As Exeter’s local homelessness charity we have taken this unprecedented step to write to a Secretary of State as we were surprised and disappointed to read your statement at the weekend, proposing to make it a civil offence for charities such as ours to give tents to rough sleepers.

Our mobile rough sleeper team walks around eight miles a day delivering cooked breakfasts and lunches to rough sleepers and those who are vulnerably housed. We also provide showers, survival gear and clothes, as well as laundry, mobile phone charging and emotional support for the people who need us.

As an independent charity, we don’t receive statutory funding and rely on our generous local community for the vast majority of our income.

In Exeter we’re experiencing the highest ever level of rough sleeping in the city, following the numbers of people in this position doubling last year.
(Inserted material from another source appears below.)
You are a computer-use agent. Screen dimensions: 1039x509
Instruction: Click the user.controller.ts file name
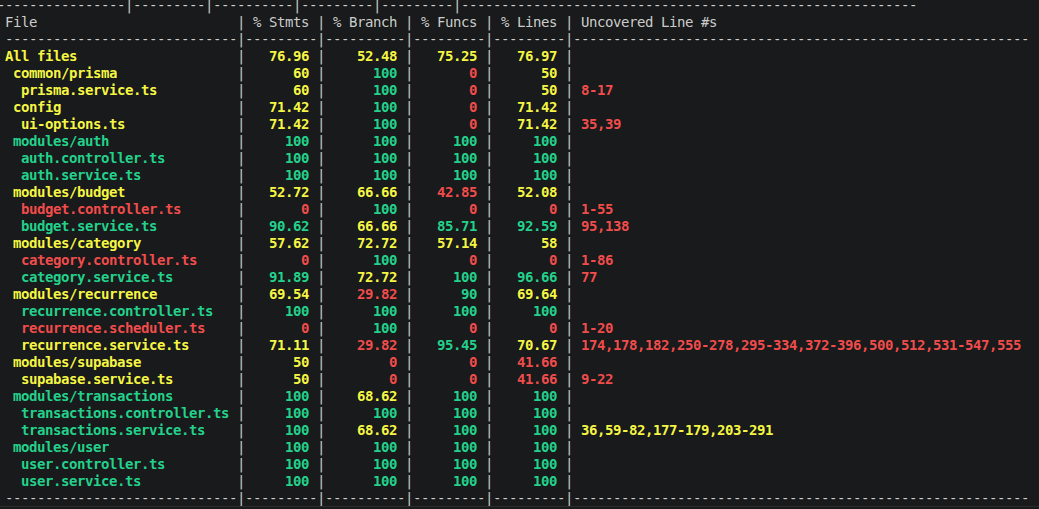(93, 464)
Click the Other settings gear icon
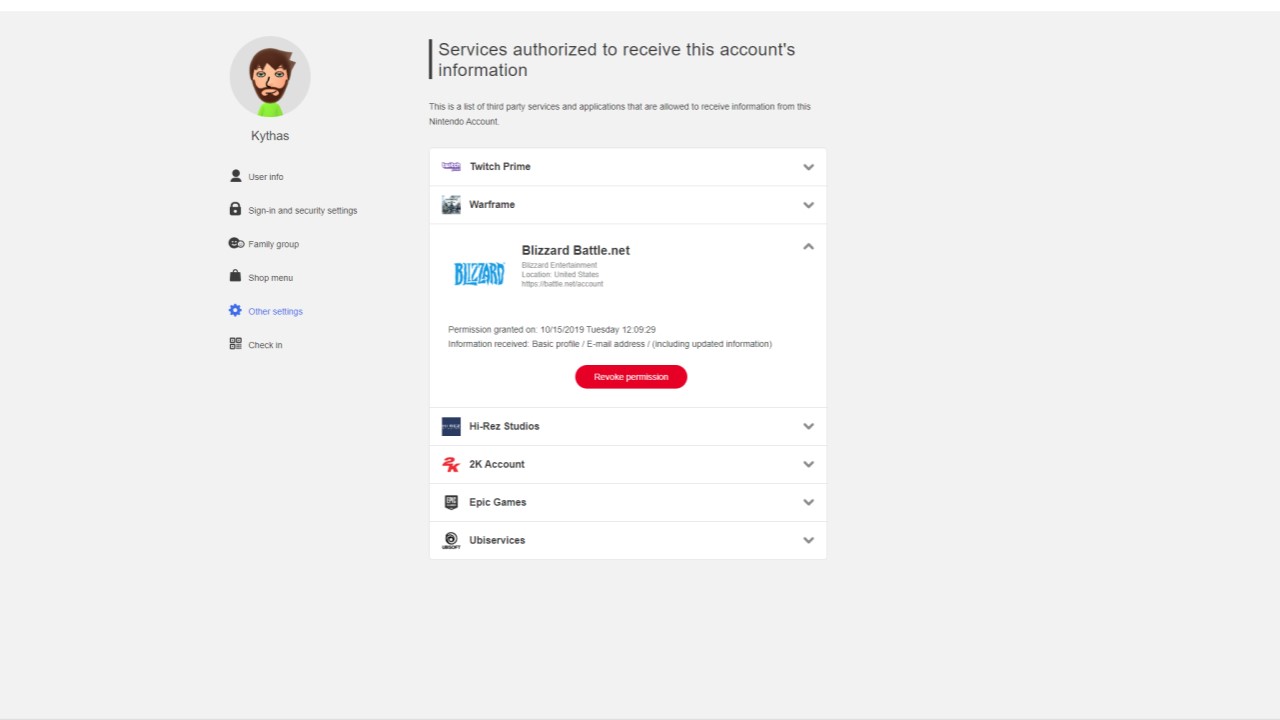The height and width of the screenshot is (720, 1280). [235, 310]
Today we know of at least 29 people who will be sleeping rough in the city tonight.

Many of those who seek out our services are often desperate, frightened and traumatised from childhood abuse or neglect.  A large number of our clients have grown up in the care system without being properly prepared to cope as adults in a complicated world. Others will be suffering mental illness or addictions for which they cannot get appropriate help. All experience abuse and often violence on streets, as well as being exposed to the elements and the very real risk of death from hypothermia as we enter the winter months.

As your learned Conservative colleagues Bob Blackman MP and Richard Bacon MP, Chair and Vice Chair respectively of the All Party Parliamentary Group for Ending Homelessness have made clear, the idea that rough sleeping is some kind of lifestyle choice is woefully inaccurate and misleading. It is also dangerously inflammatory and certainly no basis for introduction of new legislation to outlaw using a tent for shelter or providing tents as shelters for rough sleepers.
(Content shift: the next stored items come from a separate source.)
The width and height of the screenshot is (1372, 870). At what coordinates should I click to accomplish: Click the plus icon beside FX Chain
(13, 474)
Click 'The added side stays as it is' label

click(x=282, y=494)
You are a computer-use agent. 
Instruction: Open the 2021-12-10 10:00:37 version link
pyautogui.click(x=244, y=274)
Instead, those who find themselves forced to sleep rough in our cities and towns are in desperate need of extra help and support both to address the complex issues that have resulted in them becoming homeless in the first place, and to enable them to find and maintain settled accommodation.

Rather than subjecting people experiencing homelessness to further trauma and abuse by removing what little shelter they have, here are some suggestions for key policies to achieve your stated objective of ending rough sleeping in our cities:

  • Increase Housing Benefit to reflect the current rental market. Housing Benefit has not kept pace with the rental market for years due to Government’s decision to repeatedly freeze it despite soaring rent levels. As in many other cities, there is no accommodation available in Exeter that is affordable by those reliant on housing benefit
  • Reinvest in the support and accommodation services for people at risk of homelessness that have been systematically stripped away over the past 15 years. The money that has been “saved” by cutting these services is now being spent instead on Council Temporary Accommodation where little, if any, support is provided.
  • Abandon your Department’s proposal to reduce accommodation for those granted leave to remain in the UK, a proposal which will push yet more traumatised people onto the streets.

Only then, will there be a reduction in tents seen on the streets of our cities.

Homelessness is a political choice, not a personal one, as the “Everyone In” campaign at the start of the Covid-19 pandemic proved. As the holder of one of the great Offices of State, you have the influence to bring lasting change by campaigning for the policy changes outlined above.

In the meantime, for some people a tent is the only protection from the elements that stands between a homeless person and death. That shelter provided by that flimsy layer of nylon can mean the difference between someone living or dying from hypothermia. We beg you not to criminalise provision of, or use of, such basic shelter.